Since CDs have fixed rates, you may wonder when you should open a CD. The answer is that it mostly depends on your short-term savings goals, not the rate environment. Here’s an overview of CDs’ pros, cons and when they can be a good fit for you.
CDs have various options based on time length and rates.
CDs are easy to use for short-term savings goals (3 months to 5 years).
You give up access to funds in a CD.
CDs have a penalty for breaking the seal early.
You can miss other investment opportunities.
CDs aren’t for long-term growth (decades).
Pros to investing in CDs
1. CDs are safe investments.
Like other bank accounts, CDs have federal deposit insurance for up to $250,000 (or $500,000 in a joint account for two people). There’s no risk of losing money with a CD, except if you withdraw early.
2. CDs have fixed rates and predictable returns.
Once you open a CD, you lock in a rate. This lets you know exactly how much money you’ll earn over your CD term, whether that’s months or years. In contrast, banks and credit unions can change rates on regular savings accounts at will.
3. CDs provide a variety of terms that can offer structure to savings goals.

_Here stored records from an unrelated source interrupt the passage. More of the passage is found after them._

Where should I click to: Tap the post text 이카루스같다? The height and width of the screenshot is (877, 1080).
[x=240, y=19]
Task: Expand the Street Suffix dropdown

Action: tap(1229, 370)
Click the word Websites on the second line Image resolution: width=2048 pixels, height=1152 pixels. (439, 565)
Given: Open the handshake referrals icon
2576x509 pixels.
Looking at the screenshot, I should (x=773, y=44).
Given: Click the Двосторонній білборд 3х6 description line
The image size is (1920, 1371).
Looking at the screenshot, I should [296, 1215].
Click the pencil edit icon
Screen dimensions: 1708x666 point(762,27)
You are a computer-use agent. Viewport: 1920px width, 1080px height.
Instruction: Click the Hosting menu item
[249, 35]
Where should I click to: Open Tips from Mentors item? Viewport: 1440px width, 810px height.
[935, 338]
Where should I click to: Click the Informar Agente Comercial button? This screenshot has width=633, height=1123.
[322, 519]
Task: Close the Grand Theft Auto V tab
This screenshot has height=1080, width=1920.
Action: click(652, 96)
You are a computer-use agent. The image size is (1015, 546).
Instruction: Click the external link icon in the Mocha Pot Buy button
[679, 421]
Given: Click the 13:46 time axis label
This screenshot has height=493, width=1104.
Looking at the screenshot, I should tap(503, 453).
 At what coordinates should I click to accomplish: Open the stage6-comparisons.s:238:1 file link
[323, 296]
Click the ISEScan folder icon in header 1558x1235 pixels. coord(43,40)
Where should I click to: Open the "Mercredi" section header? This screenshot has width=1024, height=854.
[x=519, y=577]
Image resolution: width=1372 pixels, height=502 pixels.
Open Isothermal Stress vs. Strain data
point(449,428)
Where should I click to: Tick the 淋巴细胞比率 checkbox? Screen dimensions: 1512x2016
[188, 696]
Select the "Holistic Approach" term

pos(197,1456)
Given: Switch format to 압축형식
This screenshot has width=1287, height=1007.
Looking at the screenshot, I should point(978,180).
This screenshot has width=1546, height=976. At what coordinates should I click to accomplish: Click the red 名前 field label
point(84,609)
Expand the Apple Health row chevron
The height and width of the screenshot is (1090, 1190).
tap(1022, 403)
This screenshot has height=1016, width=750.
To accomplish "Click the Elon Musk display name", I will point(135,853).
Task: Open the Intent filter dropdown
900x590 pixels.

CD terms typically range from three months to five years, so they can be tools to set aside some of your savings for a set time for future purchases within that time period. In general, the longer the term, the higher the CD rate. (But in recent years, the traditional trend has been flipped where one-year CDs have higher rates than five-year CDs.) Remember, too, that the shorter the term, the more frequent your opportunities to redeem or renew a CD.
4. CDs are easier to understand than other investments.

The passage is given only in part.